Securing American energy dominance

Author: Peter Weyrich

If the Trump administration does not soon repeal or make adjustments to the Renewable Fuel Standard (RFS), America will become even more dependent on foreign sources of energy as the country’s manufacturing jobs continue to decline.

The Trump administration must choose between putting America First or continuing the Obama administration status quo of rigging the deck to favor big oil companies, foreign nations and Wall Street investment firms. And it must decide soon because the problem at hand is rapidly coming to a head.

This week, Philadelphia Energy Solutions – an independent refiner responsible for 25 percent of the East Coast’s capacity – announced it would file for Chapter 11 bankruptcy due to the RFS’s unsustainable ethanol mandates. Many other small and medium-sized refiners may soon follow its lead.

It is no wonder why small refiners are struggling. All refiners, no matter their size, are required to meet their fair share of the government’s biofuels burden or pay a hefty penalty for not doing so.

Only the biggest refiners can afford to mix ethanol into gasoline themselves. As a result, the RFS has become a cash-cow for Big Oil and foreign nations, which profit handsomely off the backs of the United States’ small and medium-sized refiners that are just trying to keep their heads above water.

Refiners satisfy government compliance with the RFS’s biofuels mandate through possessing a satisfactory number of Renewable Identification Number (RINs) credits, which are essentially government compliance certificates. Since small firms are incapable of mixing ethanol on their own, they must either import foreign mixes that qualify for RINs credits – thus violating the Trump administration’s “America First” energy goals – or purchase surplus credits generated by the United States’ biggest oil firms.

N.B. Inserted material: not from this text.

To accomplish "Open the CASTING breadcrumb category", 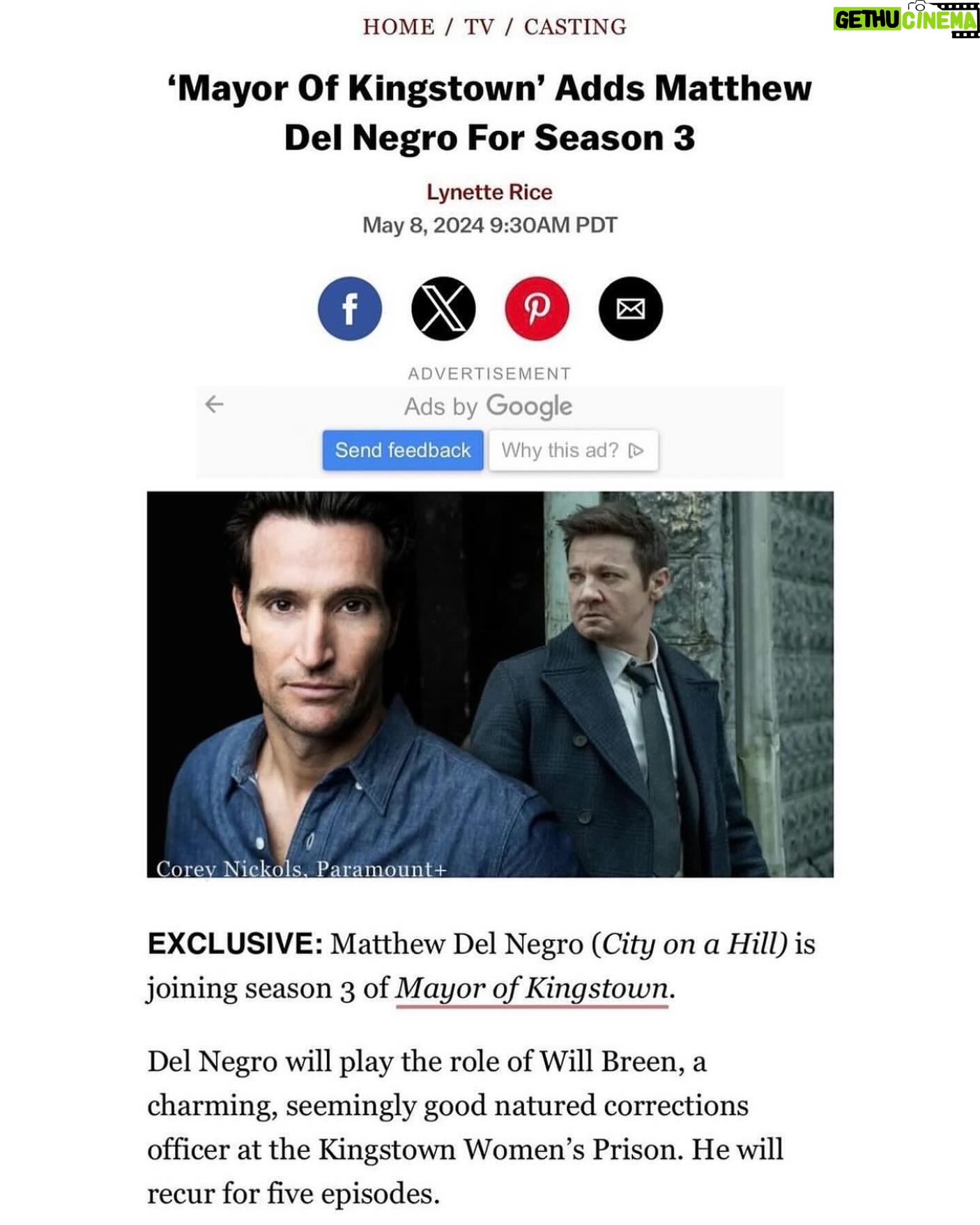I will click(575, 26).
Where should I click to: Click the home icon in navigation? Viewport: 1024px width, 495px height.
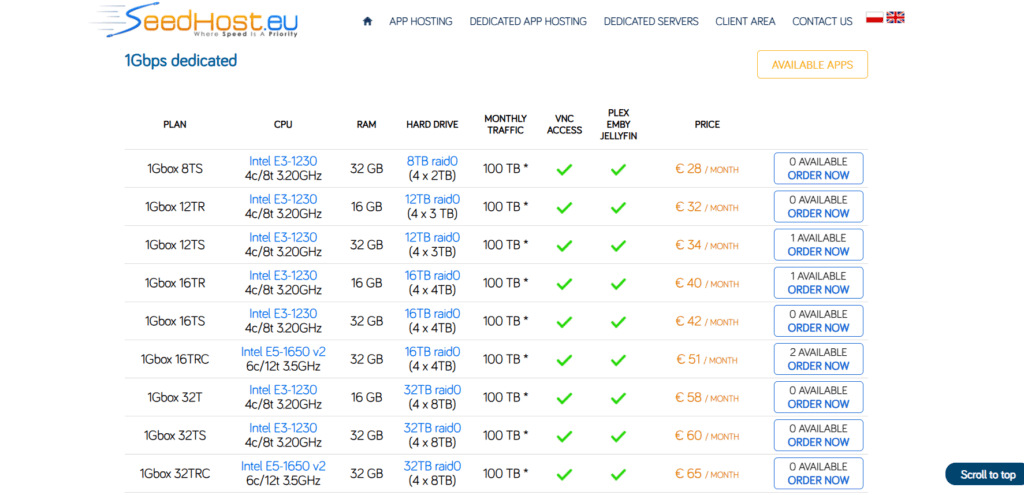tap(367, 21)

And here lies the problem. Demand for these credits is so high that Big Oil has created a new business out of them. At the start of the RINs program, these credits cost only 3 cents each, but in recent years they have reached as high as $1.40 apiece. The secondary Wall Street market sometimes causes prices to rise by as much as 200 percent at a time.

While large companies like BP and Shell are understandably advocating more of the status quo, small, independent refineries are struggling. Some in Pennsylvania spend an estimated $500,000 a day just to comply with the RFS biofuel mandate. Meeting the requirements of the RINs program cost one refiner more in expenses last year than it would have to purchase the entire refinery in 2012.

The primary reason American refiners are struggling is the costs associated with burdensome red tape. For example, Philadelphia Energy Solutions, the company that filed for bankruptcy this week, spent over $800 million on these credits, its second largest overall expense next to crude oil. What alternate universe do we live in where complying with a government mandate costs more than operational and administrative expenses?

The Trump administration not only wants to strengthen America’s energy sector; it wants to make the country “energy dominant.” A RINs policy that rigs the deck to favor foreign oil firms and Wall Street speculators, bankrupting American refiners in the process, will make that laudable goal impossible to achieve.

Thankfully, members of Congress are working with EPA Administrator Scott Pruitt and the rest of the White House on viable solutions.

Sen. Ted Cruz, Texas Republican, is advocating to cap the cost of RINs credits at 10 cents each. This ceiling makes sense because if the Renewable Fuel Standard is to exist at all, the government should at least make it less of a Wall Street investment tool and more geared toward the policy’s original, intended objectives.

Others have proposed allowing exported biofuels mixes to count toward the government’s RINs compliance system. The current RFS setup not only favors imports; it also discourages American exports by not permitting US biofuel mixes purchased by foreign companies to receive RINs credits. Estimates say that reversing this restriction would reduce America’s trade deficit, increasing exports by $1.2 billion and generating more than 26,000 new American jobs.

Repeal of the RFS should be the ultimate goal, but any feasible compromise effort that gets us some of the way there should be embraced with open arms. The policies put in place by the past two administrations have wiped away far too many manufacturing jobs. It is up to this one, which championed the “forgotten men and women” of rural America on the campaign trail, to save them from further elimination.

Failure to do so will lead to even more of the American refining industry disappearing, while the industries overseas continue to increase in size and scope. This policy is the antithesis of American energy dominance, and it must stop now before it is too late.

Published in Daily Times, February 5th 2018.